The Phycological Society of America (PSA) recently named Craig Schneider, Trinity College Charles A. Dana Professor of Biology, Emeritus, as the 2020 recipient of its Award of Excellence (AoE). The award is the society’s highest honor, recognizing a lifetime of research, mentoring, and service to the society and science at large. Schneider becomes the first scholar from a small college to be awarded the AoE.

Professor Craig Schneider

“The breadth and depth of his work has been a boon for tropical phycologists over the last 30 years,” said Dale Casamatta, President of the Phycological Society of America and biology professor at the University of North Florida.

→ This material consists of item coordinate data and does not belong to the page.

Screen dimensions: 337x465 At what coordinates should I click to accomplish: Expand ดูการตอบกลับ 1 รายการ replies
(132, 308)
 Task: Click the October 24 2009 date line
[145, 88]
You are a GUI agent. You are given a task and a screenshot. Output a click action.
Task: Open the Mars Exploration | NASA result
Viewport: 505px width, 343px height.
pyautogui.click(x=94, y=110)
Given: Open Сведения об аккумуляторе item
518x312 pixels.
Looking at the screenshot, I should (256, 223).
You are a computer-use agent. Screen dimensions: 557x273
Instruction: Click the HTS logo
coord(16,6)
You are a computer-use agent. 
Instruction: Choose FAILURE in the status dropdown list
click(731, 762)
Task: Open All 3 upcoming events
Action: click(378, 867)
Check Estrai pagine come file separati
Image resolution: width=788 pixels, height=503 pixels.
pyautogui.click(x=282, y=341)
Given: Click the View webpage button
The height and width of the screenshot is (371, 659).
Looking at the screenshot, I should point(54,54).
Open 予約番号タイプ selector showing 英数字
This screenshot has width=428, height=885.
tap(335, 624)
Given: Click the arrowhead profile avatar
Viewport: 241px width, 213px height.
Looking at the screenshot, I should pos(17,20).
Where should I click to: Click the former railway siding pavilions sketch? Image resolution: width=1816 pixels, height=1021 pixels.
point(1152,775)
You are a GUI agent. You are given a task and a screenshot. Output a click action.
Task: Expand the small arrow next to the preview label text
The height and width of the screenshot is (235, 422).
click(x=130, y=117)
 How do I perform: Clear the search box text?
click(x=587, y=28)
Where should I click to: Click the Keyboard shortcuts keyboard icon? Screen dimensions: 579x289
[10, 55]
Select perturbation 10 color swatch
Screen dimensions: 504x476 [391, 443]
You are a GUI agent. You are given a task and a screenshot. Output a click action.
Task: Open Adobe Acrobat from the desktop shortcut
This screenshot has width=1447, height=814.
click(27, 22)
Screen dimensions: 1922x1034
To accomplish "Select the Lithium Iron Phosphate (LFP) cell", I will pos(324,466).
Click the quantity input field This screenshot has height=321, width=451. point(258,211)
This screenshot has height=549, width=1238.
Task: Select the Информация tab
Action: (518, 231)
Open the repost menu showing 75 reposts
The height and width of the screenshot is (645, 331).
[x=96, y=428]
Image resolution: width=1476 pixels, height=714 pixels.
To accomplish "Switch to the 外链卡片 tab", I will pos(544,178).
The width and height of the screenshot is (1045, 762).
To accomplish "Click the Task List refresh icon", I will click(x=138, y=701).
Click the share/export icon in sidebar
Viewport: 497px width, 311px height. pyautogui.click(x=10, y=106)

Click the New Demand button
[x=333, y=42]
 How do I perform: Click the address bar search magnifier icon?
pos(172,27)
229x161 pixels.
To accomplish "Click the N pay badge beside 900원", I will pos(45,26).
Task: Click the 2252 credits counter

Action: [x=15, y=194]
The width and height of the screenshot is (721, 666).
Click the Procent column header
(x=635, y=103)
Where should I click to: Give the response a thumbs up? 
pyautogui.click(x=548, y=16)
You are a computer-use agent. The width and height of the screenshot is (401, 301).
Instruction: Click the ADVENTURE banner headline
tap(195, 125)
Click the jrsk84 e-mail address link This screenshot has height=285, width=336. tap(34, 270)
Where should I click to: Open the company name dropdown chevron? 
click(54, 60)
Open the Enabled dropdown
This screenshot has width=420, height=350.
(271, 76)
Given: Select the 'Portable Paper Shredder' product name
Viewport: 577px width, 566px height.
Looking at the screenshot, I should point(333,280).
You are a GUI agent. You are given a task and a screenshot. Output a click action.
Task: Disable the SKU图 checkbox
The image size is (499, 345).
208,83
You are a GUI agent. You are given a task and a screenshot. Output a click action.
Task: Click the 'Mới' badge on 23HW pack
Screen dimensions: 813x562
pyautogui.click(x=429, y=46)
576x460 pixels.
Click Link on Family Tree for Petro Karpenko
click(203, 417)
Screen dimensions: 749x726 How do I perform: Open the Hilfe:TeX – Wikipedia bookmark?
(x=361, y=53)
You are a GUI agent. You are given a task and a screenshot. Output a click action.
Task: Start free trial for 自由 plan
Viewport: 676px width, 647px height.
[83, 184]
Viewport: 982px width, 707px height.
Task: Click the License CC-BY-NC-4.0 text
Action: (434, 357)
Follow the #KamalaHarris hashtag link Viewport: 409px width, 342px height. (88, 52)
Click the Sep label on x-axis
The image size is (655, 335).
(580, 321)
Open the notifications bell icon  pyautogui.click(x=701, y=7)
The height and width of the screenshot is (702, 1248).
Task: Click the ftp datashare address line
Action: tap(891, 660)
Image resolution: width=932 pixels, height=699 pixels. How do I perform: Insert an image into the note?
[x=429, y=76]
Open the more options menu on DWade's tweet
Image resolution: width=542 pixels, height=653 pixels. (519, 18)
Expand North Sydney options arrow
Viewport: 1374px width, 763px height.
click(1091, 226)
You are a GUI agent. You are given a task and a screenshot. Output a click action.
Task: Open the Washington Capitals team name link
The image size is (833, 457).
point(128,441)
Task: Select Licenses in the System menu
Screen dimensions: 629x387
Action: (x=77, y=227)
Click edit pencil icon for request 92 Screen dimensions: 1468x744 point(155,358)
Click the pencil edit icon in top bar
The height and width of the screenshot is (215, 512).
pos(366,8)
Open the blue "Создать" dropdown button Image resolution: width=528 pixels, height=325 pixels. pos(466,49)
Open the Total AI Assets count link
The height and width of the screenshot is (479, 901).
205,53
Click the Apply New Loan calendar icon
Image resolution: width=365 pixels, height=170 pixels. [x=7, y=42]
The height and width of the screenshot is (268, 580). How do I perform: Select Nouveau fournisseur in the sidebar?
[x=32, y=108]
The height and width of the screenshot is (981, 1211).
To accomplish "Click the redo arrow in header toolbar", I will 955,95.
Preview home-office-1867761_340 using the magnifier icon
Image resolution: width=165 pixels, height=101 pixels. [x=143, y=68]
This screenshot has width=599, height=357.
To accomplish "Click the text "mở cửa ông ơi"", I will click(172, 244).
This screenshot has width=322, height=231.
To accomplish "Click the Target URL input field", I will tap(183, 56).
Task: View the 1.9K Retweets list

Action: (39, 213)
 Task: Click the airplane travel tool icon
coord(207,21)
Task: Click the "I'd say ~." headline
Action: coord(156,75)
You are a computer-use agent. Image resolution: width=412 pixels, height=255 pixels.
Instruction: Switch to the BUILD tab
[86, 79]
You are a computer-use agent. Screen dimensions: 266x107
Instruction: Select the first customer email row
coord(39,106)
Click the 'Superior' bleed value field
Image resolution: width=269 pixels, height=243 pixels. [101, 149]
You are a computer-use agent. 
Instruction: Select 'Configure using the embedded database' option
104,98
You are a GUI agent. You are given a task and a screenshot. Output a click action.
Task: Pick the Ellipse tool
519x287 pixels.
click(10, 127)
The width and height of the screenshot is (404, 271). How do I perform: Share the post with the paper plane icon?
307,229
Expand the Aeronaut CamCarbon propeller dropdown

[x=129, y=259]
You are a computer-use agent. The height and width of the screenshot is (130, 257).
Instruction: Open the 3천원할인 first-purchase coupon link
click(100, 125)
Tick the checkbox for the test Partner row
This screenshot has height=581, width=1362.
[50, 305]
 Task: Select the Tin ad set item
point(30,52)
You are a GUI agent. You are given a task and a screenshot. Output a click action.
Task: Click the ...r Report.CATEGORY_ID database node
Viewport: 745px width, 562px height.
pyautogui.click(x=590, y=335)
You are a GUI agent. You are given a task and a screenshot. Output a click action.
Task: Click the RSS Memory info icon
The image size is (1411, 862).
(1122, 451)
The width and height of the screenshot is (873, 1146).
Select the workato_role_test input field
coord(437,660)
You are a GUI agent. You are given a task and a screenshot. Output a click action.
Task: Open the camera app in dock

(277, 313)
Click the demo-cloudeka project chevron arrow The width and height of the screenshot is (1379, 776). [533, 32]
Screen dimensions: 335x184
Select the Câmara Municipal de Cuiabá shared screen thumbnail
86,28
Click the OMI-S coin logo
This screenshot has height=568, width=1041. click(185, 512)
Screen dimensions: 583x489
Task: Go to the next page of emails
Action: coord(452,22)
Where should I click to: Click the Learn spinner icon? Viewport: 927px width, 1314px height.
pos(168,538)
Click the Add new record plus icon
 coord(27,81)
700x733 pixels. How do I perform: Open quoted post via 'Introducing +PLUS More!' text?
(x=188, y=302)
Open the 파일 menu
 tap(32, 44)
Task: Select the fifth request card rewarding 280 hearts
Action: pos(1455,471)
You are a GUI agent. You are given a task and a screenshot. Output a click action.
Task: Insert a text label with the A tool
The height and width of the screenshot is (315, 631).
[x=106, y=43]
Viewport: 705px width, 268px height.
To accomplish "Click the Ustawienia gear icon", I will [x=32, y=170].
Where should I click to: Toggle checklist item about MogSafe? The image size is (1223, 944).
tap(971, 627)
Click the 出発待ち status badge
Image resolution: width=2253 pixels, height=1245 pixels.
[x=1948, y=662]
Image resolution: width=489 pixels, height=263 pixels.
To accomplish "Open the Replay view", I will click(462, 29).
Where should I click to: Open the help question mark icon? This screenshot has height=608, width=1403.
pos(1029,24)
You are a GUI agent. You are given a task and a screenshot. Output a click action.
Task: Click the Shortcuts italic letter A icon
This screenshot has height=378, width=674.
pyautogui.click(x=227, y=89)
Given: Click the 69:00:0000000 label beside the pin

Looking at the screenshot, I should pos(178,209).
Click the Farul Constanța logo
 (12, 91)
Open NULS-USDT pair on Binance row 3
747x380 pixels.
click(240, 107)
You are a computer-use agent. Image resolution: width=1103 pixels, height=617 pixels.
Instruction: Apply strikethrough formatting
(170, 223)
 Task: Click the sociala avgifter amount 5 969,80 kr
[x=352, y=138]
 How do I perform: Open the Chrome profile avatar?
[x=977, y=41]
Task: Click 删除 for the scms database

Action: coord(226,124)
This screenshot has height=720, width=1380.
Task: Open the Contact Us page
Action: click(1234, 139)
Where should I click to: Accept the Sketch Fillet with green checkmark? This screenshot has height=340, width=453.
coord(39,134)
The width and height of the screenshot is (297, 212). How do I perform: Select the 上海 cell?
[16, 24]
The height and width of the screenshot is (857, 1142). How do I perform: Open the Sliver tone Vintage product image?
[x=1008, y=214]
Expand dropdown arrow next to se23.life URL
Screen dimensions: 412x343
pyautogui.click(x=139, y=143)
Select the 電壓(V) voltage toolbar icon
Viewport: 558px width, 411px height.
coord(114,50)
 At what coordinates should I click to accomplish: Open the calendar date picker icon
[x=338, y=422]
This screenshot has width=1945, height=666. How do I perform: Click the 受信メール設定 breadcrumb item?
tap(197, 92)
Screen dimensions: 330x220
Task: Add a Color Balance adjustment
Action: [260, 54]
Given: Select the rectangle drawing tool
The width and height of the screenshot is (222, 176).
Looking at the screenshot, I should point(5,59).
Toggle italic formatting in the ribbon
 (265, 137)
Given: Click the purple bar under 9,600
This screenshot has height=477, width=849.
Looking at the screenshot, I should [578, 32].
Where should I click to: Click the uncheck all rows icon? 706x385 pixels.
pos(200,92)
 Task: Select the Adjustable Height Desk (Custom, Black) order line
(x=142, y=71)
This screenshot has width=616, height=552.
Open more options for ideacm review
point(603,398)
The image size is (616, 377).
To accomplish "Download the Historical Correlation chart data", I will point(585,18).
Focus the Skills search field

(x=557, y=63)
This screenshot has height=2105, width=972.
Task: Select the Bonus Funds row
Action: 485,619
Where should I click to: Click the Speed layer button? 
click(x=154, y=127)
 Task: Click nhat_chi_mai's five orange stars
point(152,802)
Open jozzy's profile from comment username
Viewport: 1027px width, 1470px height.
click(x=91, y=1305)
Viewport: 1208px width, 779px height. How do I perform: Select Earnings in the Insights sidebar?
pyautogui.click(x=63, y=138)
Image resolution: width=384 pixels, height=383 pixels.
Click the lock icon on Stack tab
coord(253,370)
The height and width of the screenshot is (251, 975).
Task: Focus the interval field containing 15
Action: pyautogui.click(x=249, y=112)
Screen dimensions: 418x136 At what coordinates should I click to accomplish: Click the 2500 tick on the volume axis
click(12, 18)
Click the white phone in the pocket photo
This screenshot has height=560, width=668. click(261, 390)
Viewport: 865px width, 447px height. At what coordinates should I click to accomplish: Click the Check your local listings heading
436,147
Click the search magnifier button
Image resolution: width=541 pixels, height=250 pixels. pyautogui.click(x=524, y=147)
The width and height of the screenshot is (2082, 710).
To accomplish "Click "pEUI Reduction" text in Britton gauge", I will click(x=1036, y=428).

Schneider, who retired from teaching in 2019, worked at Trinity College for 45 years. Throughout the past 25 years, he frequently traveled to Bermuda, using SCUBA diving to collect members of the marine algal flora. Schneider said he would dive several days a week, twice or more daily, and then process the specimens and their DNA to bring back to his Trinity lab for analysis with his undergraduate research assistants. While Schneider’s work has been primarily focused in Bermuda, he has also worked extensively in the southeastern United States. Using phylogenetics and systematics of tropical marine algae, primarily red algae (Rhodophyta), Schneider has found a great number of new species and genera over the course of his long career. According to the society, algae are the most significant collection of photosynthetic organisms on the planet, responsible for over half of Earth’s oxygen production and major contributors to planetary carbon and nitrogen fixation.

Schneider winter dives in subtropical Bermuda.

“I was in shock to receive the PSA Award of Excellence. This isn’t something you expect for yourself,” said Schneider. “It’s highly competitive and you don’t need to be a member of the society to win. I’m deeply honored.”

The PSA also recognizes Schneider’s commitment to undergraduate mentorship in teaching and authorship, as many of his former Trinity students have gone on to study algae in a professional capacity.

Schneider sorts specimens in lab at Bermuda Aquarium with Chris Lane’99 and Dan McDevit ’01.

“Dr. Schneider, or ‘Doc’ as his students know him, has dedicated a career to studying and describing the biodiversity of seaweeds,” said Chris Lane, a biology professor at the University of Rhode Island and a Trinity College Class of 1999 alumnus. “But more than that, he has been dedicated to involving undergraduate students in experiential research throughout his career, publishing many research papers with students and former students. His combination of scholarly output and involvement of generations of undergraduates in research make him well deserving of this award.”

Schneider’s previous awards include the Trustee Award for Faculty Excellence at Trinity College, 2016; the Frank Shipley Collins Award from the Northeast Algal Society, 2003; and the Distinguished Alumnus Award from Gettysburg College in Gettysburg, Pennsylvania, 2000, among others.